◆ TASK STATEMENT ◆
Nothing but the lines from the one containing "Where should I" to the end of the records that follow should be transcribed, each exactly, with the pictures left out.
=== RECORDS SHOWN ===
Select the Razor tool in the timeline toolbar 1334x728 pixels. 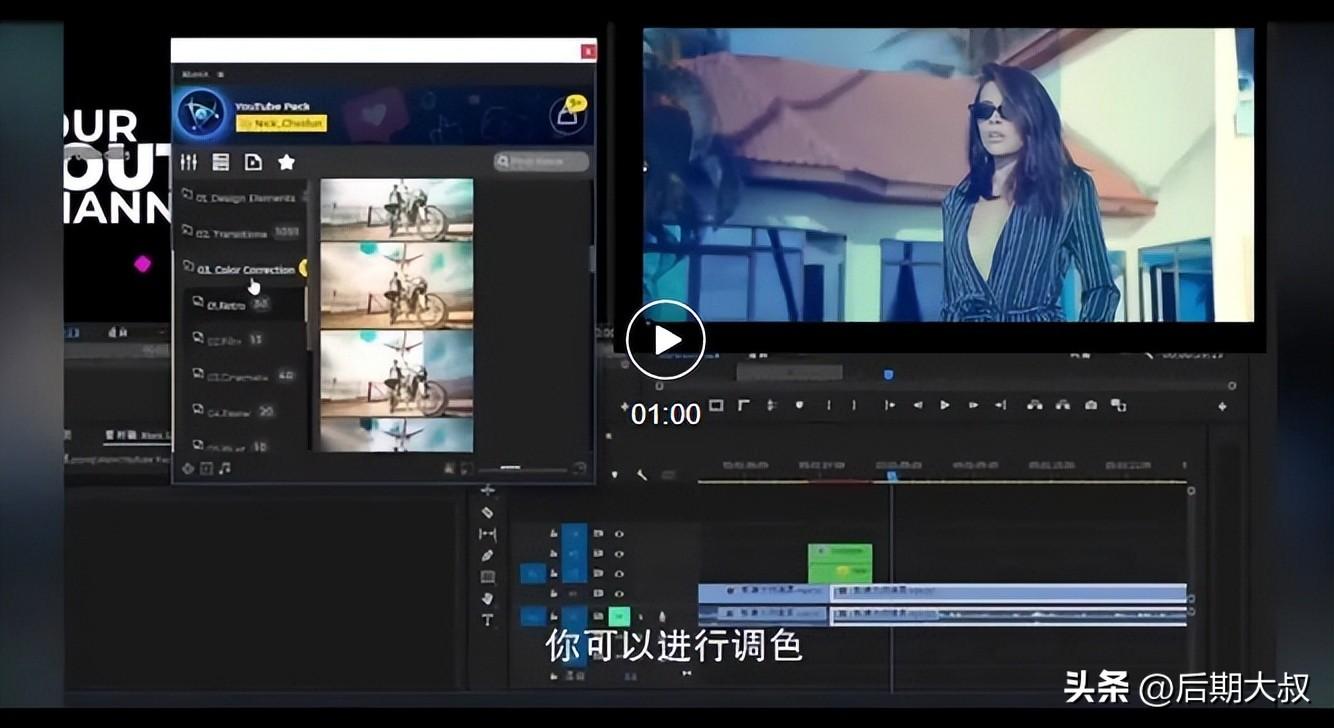pos(488,512)
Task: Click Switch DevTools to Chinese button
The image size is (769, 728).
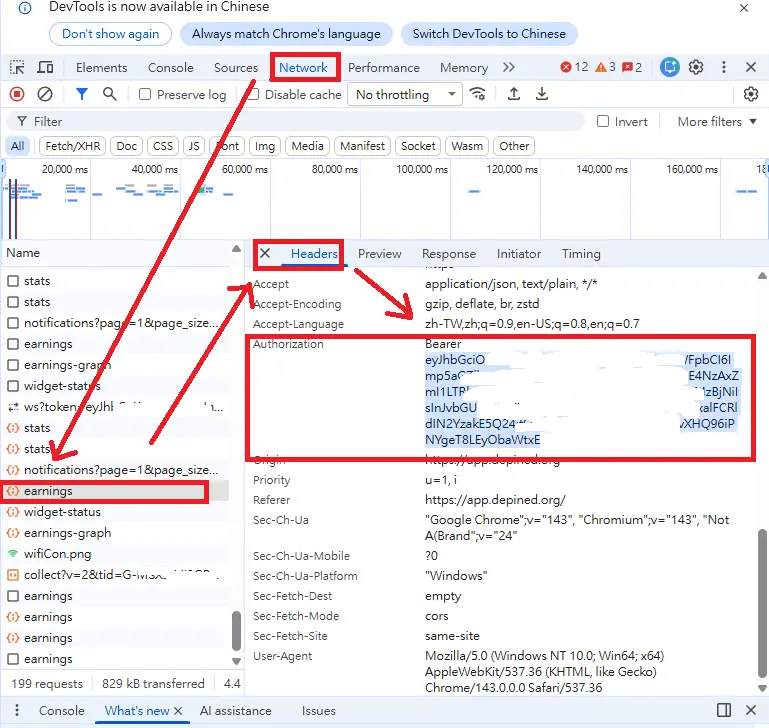Action: pos(489,33)

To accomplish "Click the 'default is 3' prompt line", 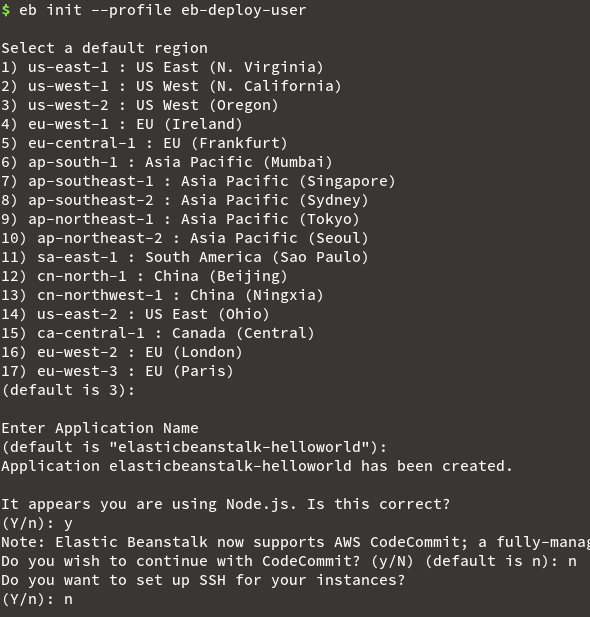I will coord(68,390).
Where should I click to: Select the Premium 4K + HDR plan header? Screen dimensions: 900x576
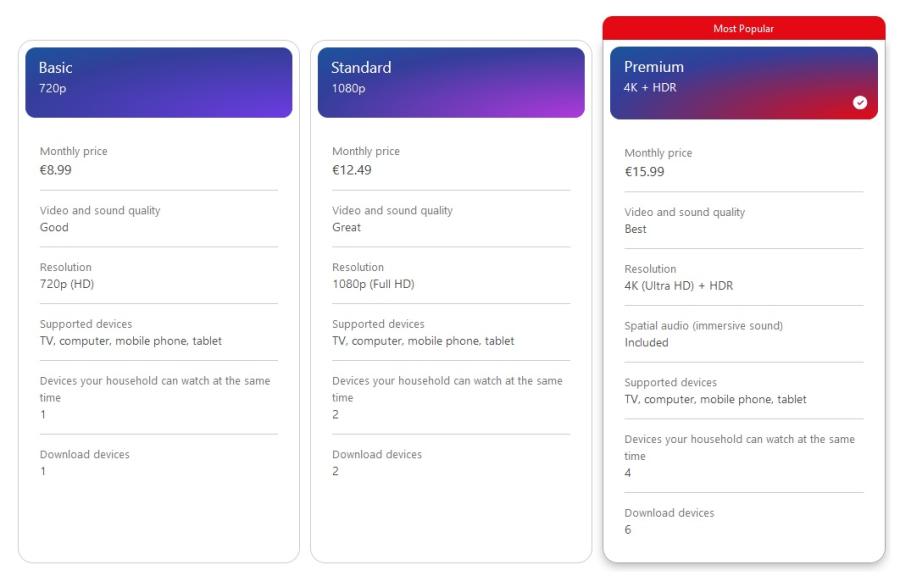pos(743,83)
===
◆ TASK SOLUTION ◆
Where should I click to: Select the Premium 4K + HDR plan header? Screen dimensions: 900x576
pos(743,83)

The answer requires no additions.